Not even given a community sentence.

Just given a legal slap on the wrist.

Time and again the troublemakers just seem to get away with it.

The gangs, the drunks, even those who commit acts of violence.

They just get away with it.

Criminals aren't caught because the police are stuck at desks doing paperwork.

Or because they aren’t listening to the communities they are supposed to protect.

Violent offenders, sex offenders and heroin dealers get off with cautions because it’s the least hassle option for police and the Crown Prosecution Service.

And even if they go to prison, the Government releases them automatically after a fraction of their sentence to reoffend on the same streets as before.

People think our criminal justice system is broken.

Worrying too much about the criminals and not enough about the justice.

It makes me furious.

It makes you furious.

And law abiding, decent, people are asking - who’s looking after me?

Well, my message to them is that a Conservative Government will start looking after you.

That’s why need radical reform in every part of the system.

The police. The CPS. The courts. Prisons. Probation.

We need to sort it out, so there's no more excuses, no more buck-passing, no more nonsense.

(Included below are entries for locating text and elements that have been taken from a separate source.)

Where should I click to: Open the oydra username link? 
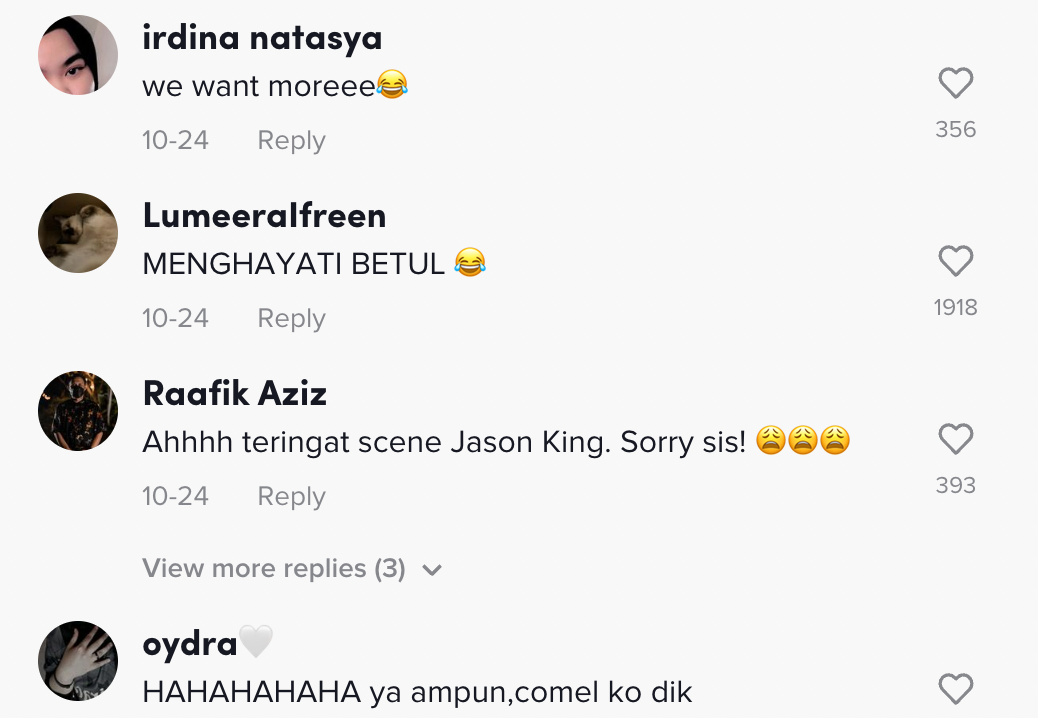coord(190,644)
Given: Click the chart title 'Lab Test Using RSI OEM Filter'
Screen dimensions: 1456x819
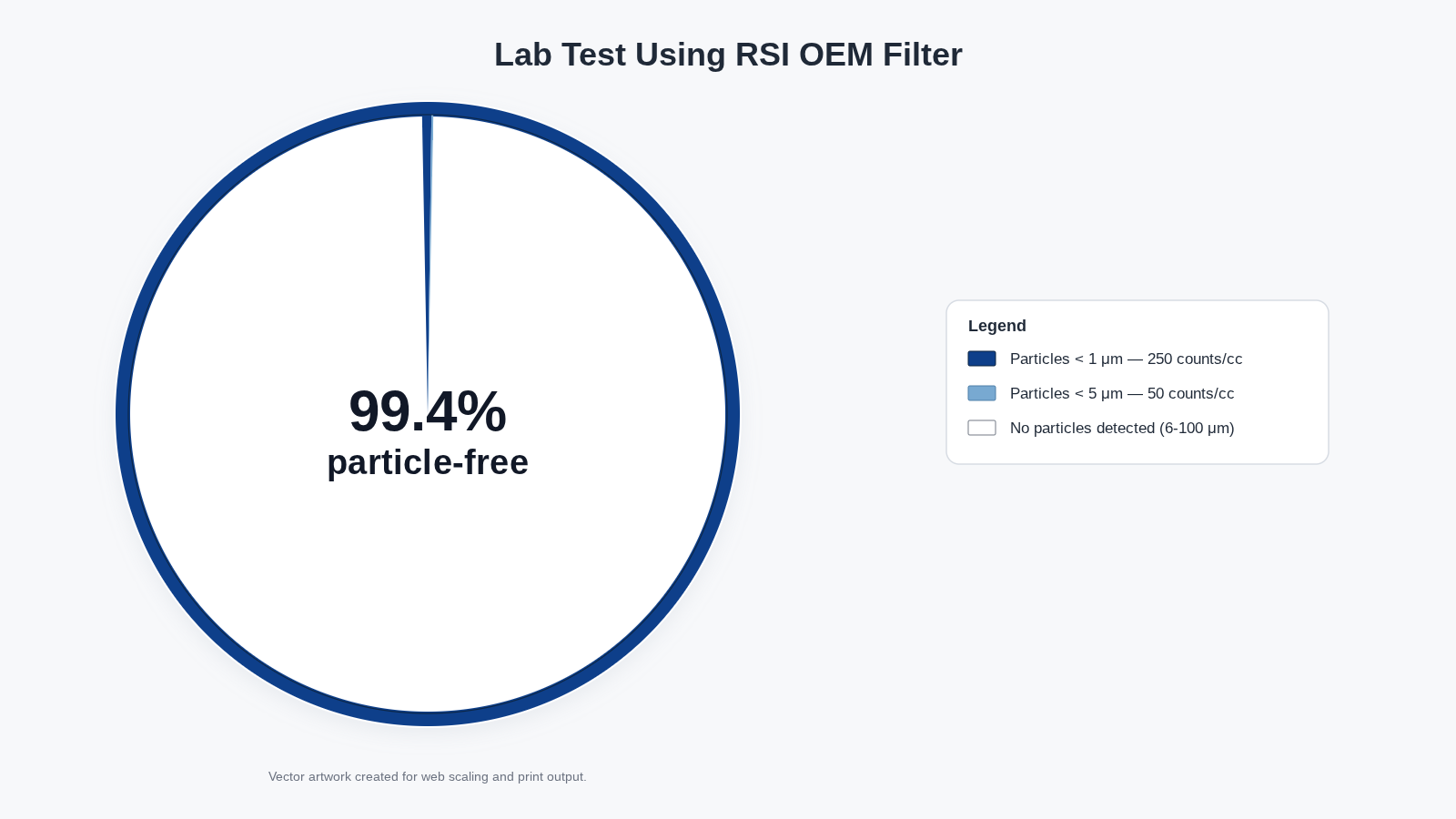Looking at the screenshot, I should (x=728, y=55).
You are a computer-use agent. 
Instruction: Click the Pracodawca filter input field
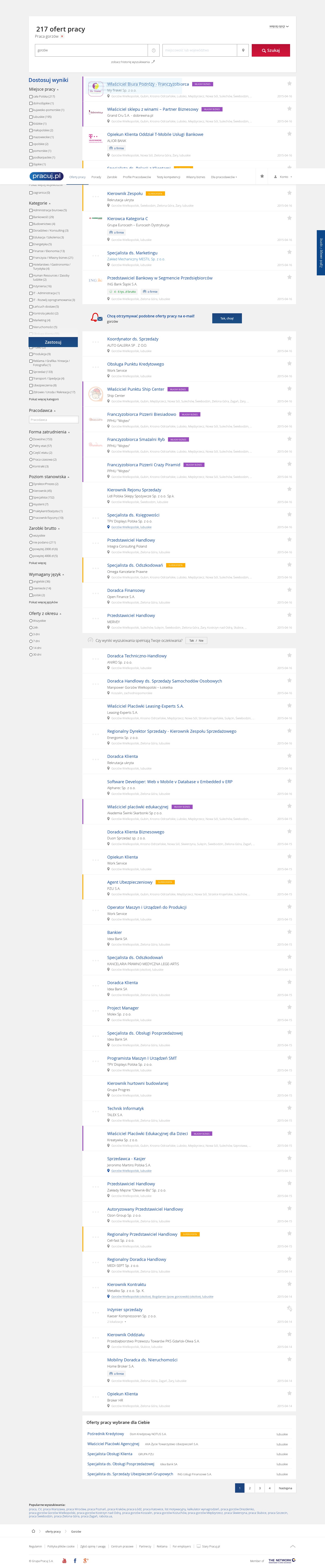[54, 419]
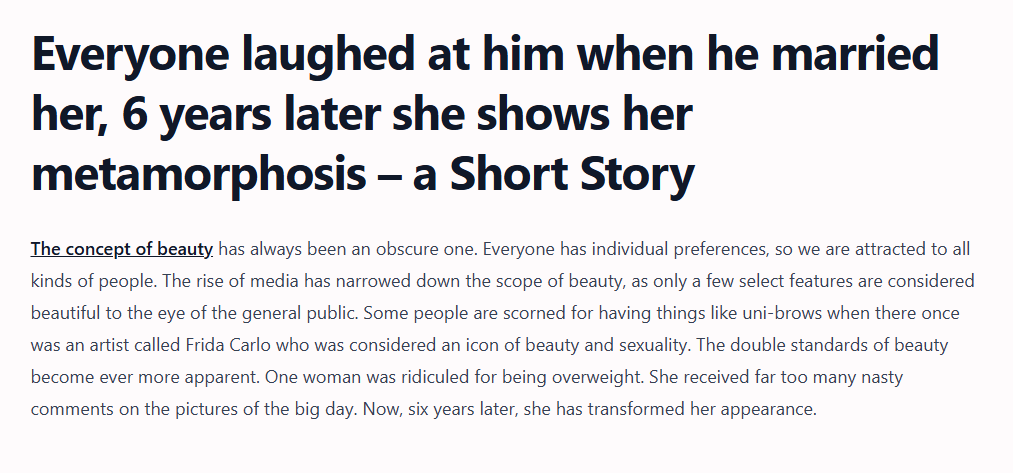Click the phrase 'icon of beauty and sexuality'
Screen dimensions: 1013x473
coord(560,345)
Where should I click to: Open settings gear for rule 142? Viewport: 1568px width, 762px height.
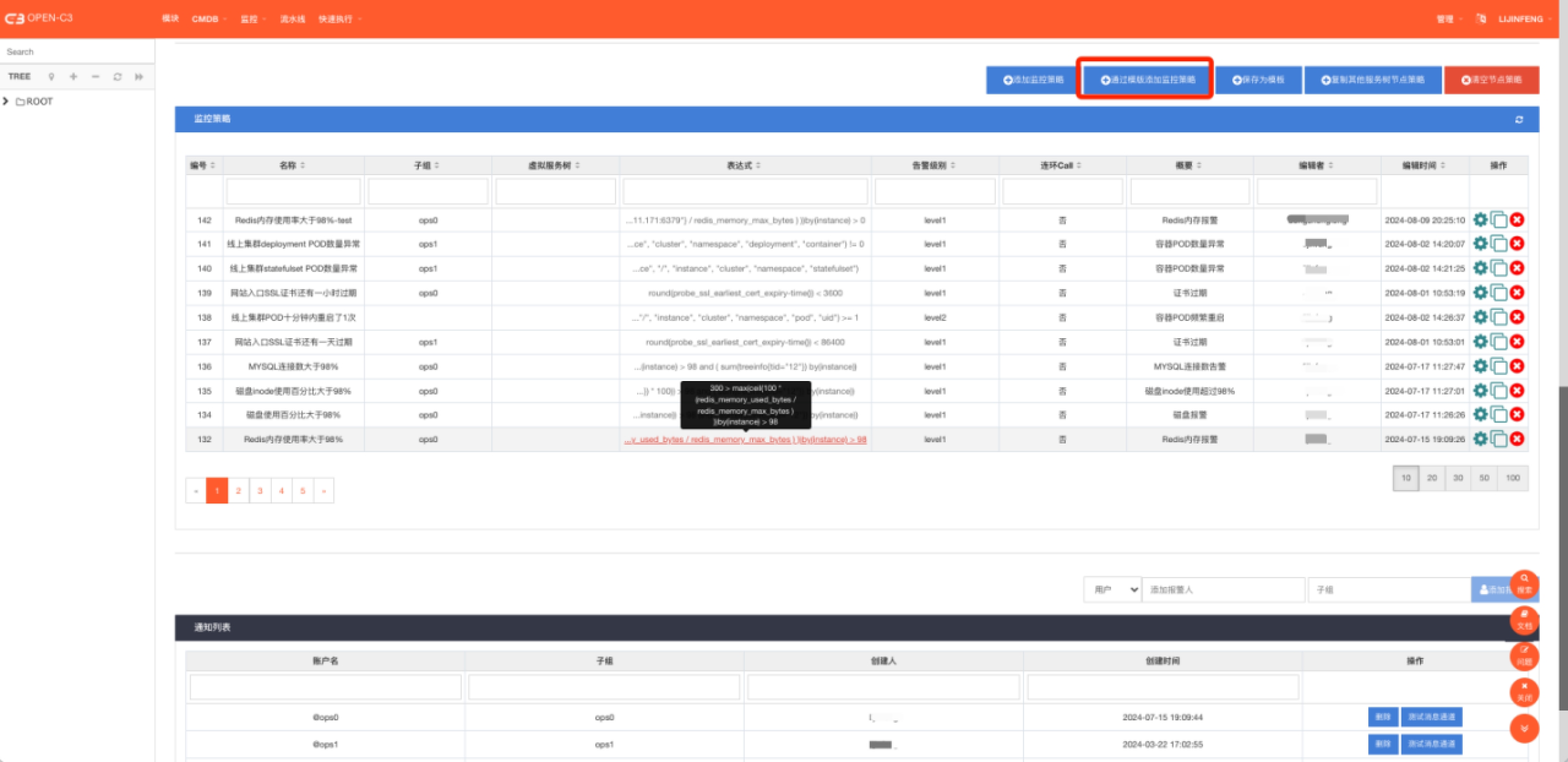coord(1480,220)
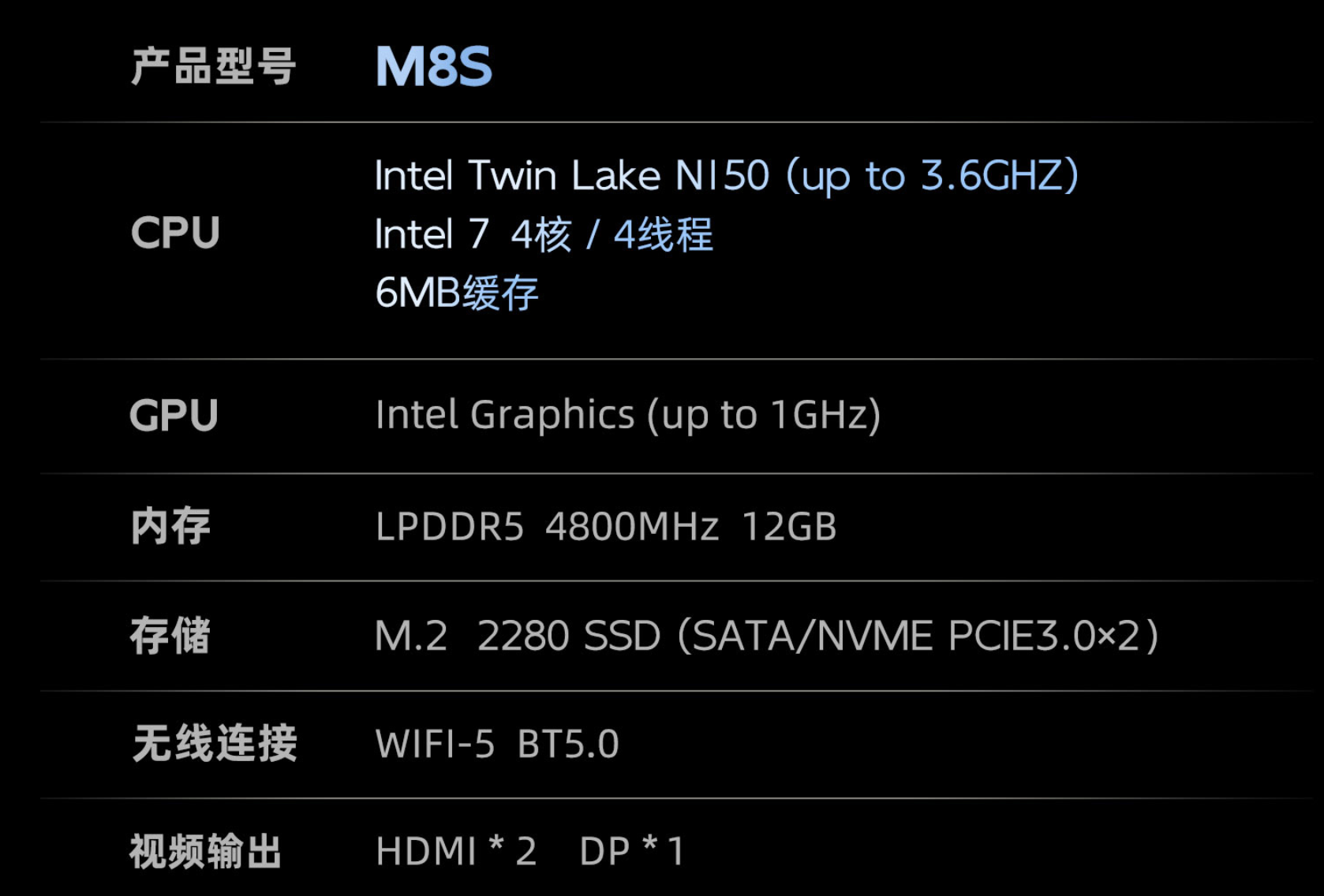The width and height of the screenshot is (1324, 896).
Task: Select WIFI-5 BT5.0 text
Action: click(497, 744)
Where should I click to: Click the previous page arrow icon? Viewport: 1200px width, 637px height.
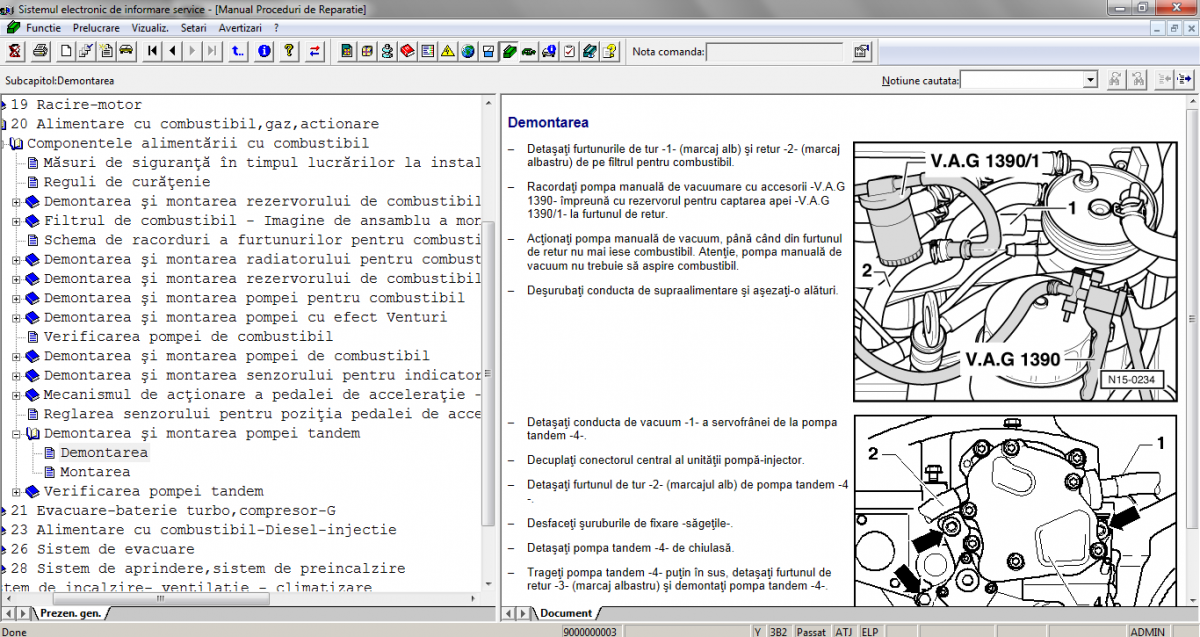(173, 51)
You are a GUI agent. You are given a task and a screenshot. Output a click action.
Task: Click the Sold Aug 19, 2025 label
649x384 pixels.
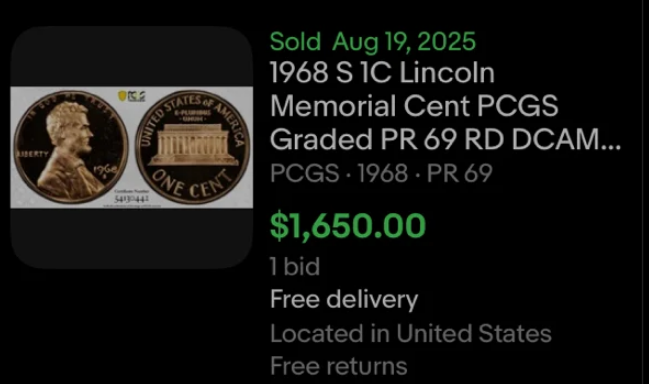[x=373, y=41]
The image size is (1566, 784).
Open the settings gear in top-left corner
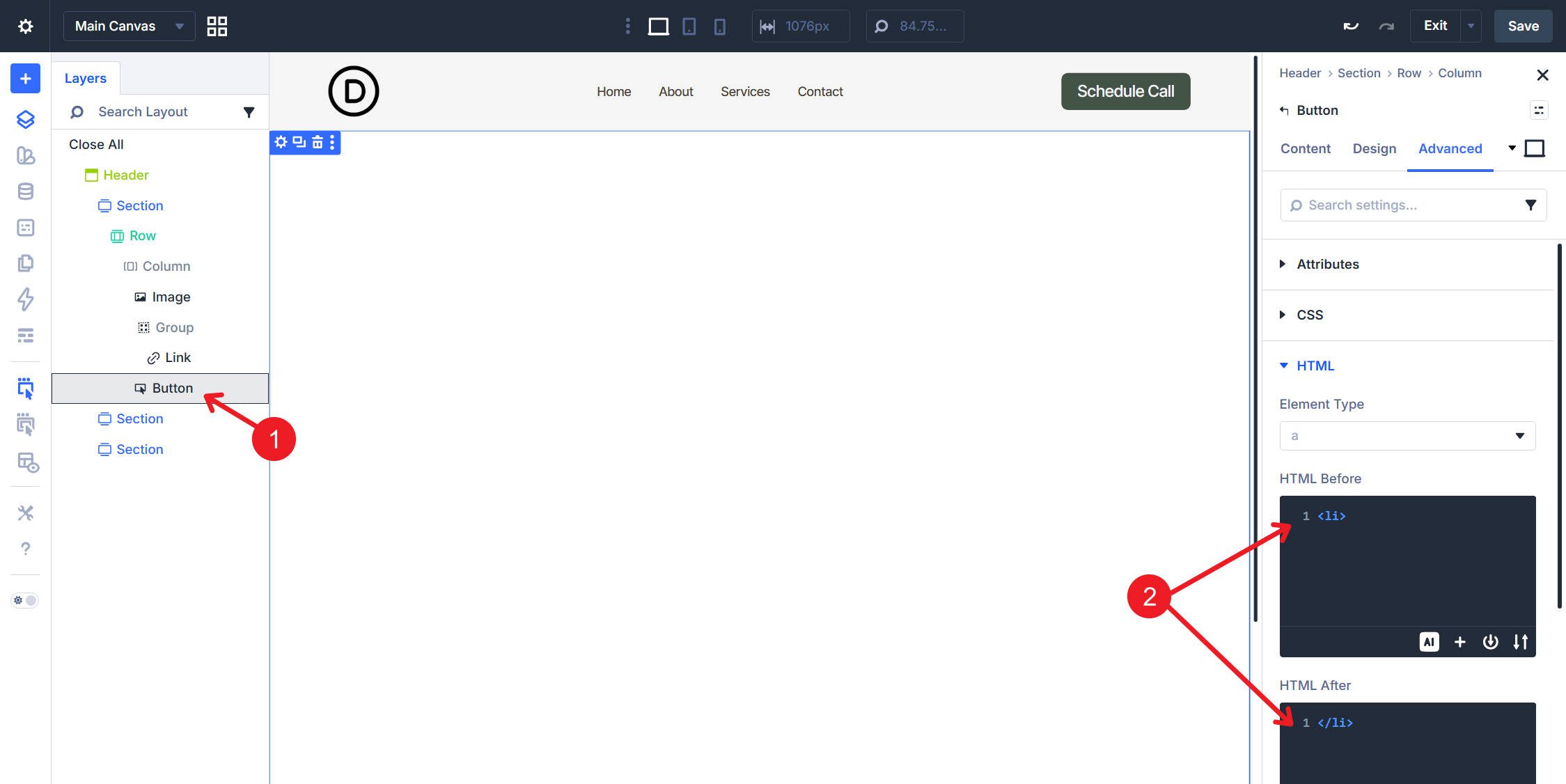click(24, 26)
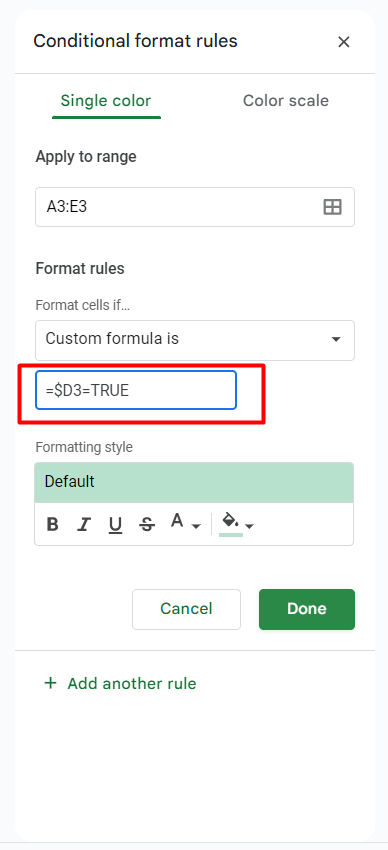Viewport: 388px width, 850px height.
Task: Click the green Done button
Action: [307, 609]
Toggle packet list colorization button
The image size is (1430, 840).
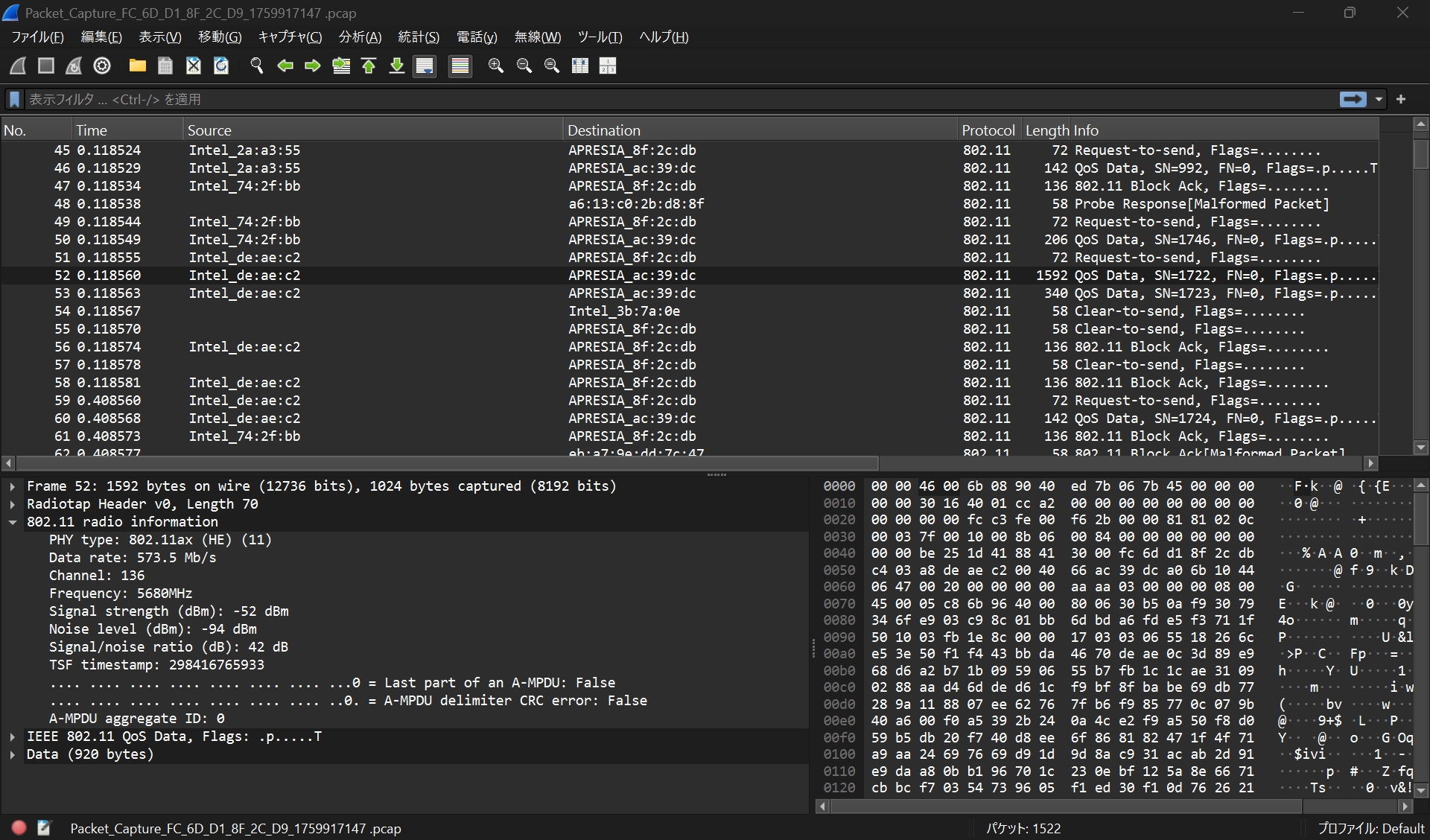point(460,66)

We need a criminal justice system that is focused on fighting crime and that is exactly what we plan to deliver.

**

But today I want to focus on the antisocial behaviour that blights so many of our communities.

And the drunken disorder that so often causes it.

No one thinks that the Government’s 24 hour drinking regime has led to the creation of a “continental café culture”.

We’re not talking about stopping people enjoying a few drinks in the pub. But things have gone far too far.

Our town centres on a Friday and Saturday night can be battle zones for our police.

Local parks and local estates are blighted by gangs of young troublemakers….fuelled by alcohol given to them by irresponsible adults.

I have talked to people up and down the country whose lives are being ruined by antisocial behaviour.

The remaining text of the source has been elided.